QUOTED TEXT:

▬▬▬▬▬▬▬▬▬▬

Posts Tagged Kimball
I had the opportunity to hear Bill Inmon speak this week on a variety of subjects, including the proverbial divide in the business intelligence community between Inmon and Kimball data warehouse architectures. It was a very informative discussion, and even though I had read Inmon’s latest book I felt I came away with a better understanding of Inmon’s data warehouse philosophy and a better appreciation for what Inmon’s approach has to offer.
First and foremost, I found Inmon to be an engaging and down-to-earth speaker. I couldn’t help but notice that Inmon referred to Kimball by his first name, giving the sense that they are colleagues and perhaps even friends who respect each other’s work. He did say that some Kimballites he had spoken to over the years were very dogmatic and dismissive of his approach, but this did not seem to be a grudge he held personally against Ralph Kimball.

▬▬▬▬▬▬▬▬▬▬

RAW RECORDS:
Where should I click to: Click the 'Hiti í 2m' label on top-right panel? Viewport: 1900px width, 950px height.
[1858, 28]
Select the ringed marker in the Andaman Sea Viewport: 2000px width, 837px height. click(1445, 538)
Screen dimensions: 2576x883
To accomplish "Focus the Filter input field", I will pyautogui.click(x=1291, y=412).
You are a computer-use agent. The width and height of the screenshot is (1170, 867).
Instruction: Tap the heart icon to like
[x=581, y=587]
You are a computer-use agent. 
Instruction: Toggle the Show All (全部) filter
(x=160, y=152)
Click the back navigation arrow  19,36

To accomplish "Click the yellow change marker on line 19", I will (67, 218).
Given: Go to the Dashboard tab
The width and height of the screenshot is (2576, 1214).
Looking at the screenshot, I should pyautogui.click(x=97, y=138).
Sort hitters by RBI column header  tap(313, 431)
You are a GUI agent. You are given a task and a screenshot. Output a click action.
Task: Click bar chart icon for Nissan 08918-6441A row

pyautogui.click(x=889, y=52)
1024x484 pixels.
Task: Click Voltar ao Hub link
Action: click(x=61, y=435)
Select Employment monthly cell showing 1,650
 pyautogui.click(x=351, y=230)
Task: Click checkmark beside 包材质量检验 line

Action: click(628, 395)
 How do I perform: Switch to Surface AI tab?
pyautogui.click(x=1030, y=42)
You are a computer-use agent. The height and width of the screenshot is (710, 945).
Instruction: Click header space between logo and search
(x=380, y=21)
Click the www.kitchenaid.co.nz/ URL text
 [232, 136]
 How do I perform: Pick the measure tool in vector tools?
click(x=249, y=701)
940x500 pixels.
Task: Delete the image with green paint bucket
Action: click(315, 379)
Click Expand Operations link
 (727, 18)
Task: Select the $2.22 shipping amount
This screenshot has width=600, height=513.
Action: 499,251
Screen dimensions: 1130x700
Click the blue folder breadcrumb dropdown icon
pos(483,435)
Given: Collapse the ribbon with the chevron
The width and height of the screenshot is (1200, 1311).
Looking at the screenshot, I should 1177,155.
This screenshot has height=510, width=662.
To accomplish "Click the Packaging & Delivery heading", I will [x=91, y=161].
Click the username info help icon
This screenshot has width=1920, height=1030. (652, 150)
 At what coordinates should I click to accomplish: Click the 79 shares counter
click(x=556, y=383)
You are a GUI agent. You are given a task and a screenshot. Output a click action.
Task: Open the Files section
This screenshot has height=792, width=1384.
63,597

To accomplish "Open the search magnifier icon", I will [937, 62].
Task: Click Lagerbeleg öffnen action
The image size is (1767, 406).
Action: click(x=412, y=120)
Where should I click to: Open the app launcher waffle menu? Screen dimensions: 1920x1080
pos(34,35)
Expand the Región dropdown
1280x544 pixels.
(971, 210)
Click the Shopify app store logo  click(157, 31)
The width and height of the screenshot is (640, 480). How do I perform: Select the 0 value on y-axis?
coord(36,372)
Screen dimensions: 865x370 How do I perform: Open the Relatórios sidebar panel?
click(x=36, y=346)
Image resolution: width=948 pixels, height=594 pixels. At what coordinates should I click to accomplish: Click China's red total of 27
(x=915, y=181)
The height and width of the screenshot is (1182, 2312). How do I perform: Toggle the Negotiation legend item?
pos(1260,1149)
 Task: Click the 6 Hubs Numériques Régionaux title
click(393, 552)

▬▬▬▬▬▬▬▬▬▬

PROBLEMS:
• 1. Copy out the post on hearing Bill Inmon speak, from "First and foremost, I" to "against Ralph Kimball.".
• 2. Pick up the post on hearing Bill Inmon speak after its last sentence and keep writing it.

THE REPLIES:
• 1.
First and foremost, I found Inmon to be an engaging and down-to-earth speaker. I couldn’t help but notice that Inmon referred to Kimball by his first name, giving the sense that they are colleagues and perhaps even friends who respect each other’s work. He did say that some Kimballites he had spoken to over the years were very dogmatic and dismissive of his approach, but this did not seem to be a grudge he held personally against Ralph Kimball.

• 2.
That said, Inmon highlighted the differences between the architectures first by pointing out the reason why each had been developed. Inmon noted that his architecture was designed to deal primarily with data integration across an enterprise, commonly referred to as the single version of the truth. Kimball’s architecture was designed to make reporting faster and easier, as indeed it does. Inmon pointed out that Kimball architecture tends to deliver a series of fact table-based data marts, joined by conformed dimensions to give a “data warehouse”. His approach is more holistic in the sense that an integrated data warehouse is built, and then data marts may follow.
A common misperception of Inmon’s architecture is that a data warehouse must be built in its entirety first. He said this is not so. An Inmon data warehouse can be built over time. He likened it to the growth of a city – you start out with certain districts and services and as the city grows the architecture of the city grows with it. You certainly don’t go out to build a complete city overnight; likewise with an enterprise data warehouse.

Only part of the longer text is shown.